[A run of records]
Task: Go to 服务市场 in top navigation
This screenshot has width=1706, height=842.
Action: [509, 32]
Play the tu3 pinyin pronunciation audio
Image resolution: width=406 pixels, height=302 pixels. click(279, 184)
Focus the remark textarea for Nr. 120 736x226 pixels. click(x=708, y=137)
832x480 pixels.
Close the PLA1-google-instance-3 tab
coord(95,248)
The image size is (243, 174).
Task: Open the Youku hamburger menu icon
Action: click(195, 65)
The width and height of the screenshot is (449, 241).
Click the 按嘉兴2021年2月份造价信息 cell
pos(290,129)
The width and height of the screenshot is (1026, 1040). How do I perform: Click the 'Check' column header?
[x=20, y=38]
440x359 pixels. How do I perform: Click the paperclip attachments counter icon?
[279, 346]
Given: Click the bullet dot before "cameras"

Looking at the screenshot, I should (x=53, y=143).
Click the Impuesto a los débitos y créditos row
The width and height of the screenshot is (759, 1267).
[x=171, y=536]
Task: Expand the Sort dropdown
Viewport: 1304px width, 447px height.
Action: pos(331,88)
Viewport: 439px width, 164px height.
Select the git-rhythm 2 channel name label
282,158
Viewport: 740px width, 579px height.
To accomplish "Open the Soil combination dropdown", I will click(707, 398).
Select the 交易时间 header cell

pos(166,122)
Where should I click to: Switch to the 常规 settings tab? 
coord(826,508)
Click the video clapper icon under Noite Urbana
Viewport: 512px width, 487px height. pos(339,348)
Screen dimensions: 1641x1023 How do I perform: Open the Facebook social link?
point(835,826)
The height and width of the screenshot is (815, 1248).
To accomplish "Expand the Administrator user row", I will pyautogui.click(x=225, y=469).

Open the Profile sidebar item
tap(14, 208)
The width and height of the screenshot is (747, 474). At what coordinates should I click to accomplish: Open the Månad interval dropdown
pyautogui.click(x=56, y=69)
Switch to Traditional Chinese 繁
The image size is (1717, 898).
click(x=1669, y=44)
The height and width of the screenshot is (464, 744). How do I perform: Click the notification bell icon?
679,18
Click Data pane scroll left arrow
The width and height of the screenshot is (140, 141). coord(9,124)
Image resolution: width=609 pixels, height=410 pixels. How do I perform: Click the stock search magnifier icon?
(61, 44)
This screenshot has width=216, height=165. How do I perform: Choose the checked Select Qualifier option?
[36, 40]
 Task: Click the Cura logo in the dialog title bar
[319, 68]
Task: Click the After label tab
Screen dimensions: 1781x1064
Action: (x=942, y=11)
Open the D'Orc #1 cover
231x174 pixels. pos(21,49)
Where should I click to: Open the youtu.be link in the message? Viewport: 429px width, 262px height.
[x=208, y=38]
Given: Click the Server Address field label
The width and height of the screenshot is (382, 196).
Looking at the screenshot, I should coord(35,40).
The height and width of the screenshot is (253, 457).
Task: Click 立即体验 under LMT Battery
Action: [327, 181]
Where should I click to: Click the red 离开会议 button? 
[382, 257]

### Your goal:
Substitute "Account" for "Profile" in everything from the line containing "The height and width of the screenshot is (815, 1248)." down to the line containing "click(x=1669, y=44)", and write out only those lines with nothing else changed.

### Correct result:
The height and width of the screenshot is (815, 1248).
To accomplish "Expand the Administrator user row", I will pyautogui.click(x=225, y=469).

Open the Account sidebar item
tap(14, 208)
The width and height of the screenshot is (747, 474). At what coordinates should I click to accomplish: Open the Månad interval dropdown
pyautogui.click(x=56, y=69)
Switch to Traditional Chinese 繁
The image size is (1717, 898).
click(x=1669, y=44)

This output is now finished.